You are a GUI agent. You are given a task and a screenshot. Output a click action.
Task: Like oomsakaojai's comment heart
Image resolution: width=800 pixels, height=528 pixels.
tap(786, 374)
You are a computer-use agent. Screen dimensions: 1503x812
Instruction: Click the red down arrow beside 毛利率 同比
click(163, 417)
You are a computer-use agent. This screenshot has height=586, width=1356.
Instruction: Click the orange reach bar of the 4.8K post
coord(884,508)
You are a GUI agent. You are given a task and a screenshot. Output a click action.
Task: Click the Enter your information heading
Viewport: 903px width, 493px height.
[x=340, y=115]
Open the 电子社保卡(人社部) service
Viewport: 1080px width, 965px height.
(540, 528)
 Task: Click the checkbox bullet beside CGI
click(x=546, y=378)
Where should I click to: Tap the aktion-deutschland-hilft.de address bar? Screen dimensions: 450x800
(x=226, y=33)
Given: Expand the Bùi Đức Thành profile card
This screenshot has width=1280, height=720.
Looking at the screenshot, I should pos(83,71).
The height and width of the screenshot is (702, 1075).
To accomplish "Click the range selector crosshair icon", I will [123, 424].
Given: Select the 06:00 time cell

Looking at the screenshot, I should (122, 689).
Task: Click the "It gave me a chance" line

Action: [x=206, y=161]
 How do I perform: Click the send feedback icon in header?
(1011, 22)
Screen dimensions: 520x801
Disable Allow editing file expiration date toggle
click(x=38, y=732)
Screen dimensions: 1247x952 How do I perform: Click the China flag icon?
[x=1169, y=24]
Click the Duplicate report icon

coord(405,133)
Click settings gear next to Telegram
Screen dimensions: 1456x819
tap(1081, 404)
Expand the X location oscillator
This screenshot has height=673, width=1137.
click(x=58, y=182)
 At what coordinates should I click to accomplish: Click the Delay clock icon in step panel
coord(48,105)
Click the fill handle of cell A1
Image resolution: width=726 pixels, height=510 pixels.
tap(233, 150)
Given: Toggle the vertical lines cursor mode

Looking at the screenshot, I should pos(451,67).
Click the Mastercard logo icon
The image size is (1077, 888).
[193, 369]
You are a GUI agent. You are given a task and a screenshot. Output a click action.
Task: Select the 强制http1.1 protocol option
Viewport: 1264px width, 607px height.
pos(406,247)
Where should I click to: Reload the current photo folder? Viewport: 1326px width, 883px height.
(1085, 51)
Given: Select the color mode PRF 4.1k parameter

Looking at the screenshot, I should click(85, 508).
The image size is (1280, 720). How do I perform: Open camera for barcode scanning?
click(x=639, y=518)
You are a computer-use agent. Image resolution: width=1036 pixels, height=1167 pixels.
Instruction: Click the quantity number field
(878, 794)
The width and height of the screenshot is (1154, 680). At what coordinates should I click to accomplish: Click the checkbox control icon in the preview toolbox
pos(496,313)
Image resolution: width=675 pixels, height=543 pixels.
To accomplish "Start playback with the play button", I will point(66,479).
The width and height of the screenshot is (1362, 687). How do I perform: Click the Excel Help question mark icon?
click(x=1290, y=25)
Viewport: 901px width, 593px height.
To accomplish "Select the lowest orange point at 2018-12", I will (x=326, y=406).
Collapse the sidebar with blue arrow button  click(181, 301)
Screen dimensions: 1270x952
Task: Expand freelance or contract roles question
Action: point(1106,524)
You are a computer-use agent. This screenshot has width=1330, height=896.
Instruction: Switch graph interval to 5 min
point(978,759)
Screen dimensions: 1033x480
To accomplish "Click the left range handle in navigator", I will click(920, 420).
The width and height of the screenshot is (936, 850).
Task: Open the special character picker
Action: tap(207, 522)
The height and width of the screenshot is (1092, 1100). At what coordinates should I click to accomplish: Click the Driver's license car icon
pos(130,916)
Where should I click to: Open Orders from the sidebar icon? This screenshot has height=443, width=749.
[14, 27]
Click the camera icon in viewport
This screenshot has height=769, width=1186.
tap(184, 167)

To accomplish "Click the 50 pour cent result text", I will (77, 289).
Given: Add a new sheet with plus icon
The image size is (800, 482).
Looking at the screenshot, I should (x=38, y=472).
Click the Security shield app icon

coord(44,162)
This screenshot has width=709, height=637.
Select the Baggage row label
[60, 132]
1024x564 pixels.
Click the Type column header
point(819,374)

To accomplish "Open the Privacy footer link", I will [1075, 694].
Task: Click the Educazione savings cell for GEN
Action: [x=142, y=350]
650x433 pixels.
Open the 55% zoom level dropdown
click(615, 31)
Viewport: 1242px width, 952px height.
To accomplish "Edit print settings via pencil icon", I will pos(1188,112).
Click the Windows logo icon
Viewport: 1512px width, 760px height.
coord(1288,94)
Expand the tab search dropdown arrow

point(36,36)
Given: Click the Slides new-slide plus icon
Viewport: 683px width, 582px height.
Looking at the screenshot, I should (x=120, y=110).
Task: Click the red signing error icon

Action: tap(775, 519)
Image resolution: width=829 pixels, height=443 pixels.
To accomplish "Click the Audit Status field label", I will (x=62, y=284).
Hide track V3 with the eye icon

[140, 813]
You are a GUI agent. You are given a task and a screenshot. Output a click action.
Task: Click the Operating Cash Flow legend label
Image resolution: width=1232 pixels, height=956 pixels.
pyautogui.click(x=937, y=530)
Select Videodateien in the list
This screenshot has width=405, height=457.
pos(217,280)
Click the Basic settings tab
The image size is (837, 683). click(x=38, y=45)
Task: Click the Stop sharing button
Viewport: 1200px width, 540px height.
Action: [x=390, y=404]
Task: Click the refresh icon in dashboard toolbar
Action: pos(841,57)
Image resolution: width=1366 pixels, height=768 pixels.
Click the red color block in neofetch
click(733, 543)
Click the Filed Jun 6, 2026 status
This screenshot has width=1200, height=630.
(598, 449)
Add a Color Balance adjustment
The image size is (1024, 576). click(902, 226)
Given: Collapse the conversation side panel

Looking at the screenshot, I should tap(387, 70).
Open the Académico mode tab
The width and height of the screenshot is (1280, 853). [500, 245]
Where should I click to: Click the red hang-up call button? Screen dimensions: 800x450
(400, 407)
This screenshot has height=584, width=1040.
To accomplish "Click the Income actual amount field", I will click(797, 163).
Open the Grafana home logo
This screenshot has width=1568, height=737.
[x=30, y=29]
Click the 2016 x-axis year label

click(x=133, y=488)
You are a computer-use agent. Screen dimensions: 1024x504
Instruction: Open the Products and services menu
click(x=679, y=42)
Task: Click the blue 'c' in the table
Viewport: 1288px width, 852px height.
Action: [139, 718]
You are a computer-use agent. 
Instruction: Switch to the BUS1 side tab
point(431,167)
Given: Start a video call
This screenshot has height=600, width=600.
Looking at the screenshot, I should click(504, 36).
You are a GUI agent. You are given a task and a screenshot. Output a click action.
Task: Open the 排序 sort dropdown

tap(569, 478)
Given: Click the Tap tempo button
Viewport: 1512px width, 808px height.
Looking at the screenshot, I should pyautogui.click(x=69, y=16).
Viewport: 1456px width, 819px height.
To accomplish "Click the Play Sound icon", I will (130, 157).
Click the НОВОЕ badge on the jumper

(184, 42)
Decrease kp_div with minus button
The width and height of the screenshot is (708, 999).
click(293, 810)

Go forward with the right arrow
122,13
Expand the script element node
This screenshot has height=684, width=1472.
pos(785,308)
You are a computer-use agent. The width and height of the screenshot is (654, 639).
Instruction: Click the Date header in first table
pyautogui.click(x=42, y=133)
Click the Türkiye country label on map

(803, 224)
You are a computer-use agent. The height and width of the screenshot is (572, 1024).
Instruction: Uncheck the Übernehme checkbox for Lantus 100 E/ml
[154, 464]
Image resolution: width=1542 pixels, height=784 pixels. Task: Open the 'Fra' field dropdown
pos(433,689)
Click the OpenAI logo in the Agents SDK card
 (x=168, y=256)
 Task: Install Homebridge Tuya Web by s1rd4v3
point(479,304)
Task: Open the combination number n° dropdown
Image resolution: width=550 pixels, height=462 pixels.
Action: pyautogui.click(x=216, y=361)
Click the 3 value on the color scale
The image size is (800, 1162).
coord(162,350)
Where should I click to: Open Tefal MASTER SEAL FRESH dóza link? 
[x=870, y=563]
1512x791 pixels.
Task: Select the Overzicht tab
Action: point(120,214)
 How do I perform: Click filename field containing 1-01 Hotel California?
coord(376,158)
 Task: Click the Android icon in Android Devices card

■ ■ ■ ■

◆ **What is asked**: Render the material from the line with "Screen dimensions: 520x801" to the line with "tap(1081, 404)", both included, as a JSON list of strings with one string per line and blank lines omitted.

◆ **Finished exercise**:
[
  "Screen dimensions: 520x801",
  "Disable Allow editing file expiration date toggle",
  "click(x=38, y=732)",
  "Screen dimensions: 1247x952 How do I perform: Click the China flag icon?",
  "[x=1169, y=24]",
  "Click the Duplicate report icon",
  "coord(405,133)",
  "Click settings gear next to Telegram",
  "Screen dimensions: 1456x819",
  "tap(1081, 404)"
]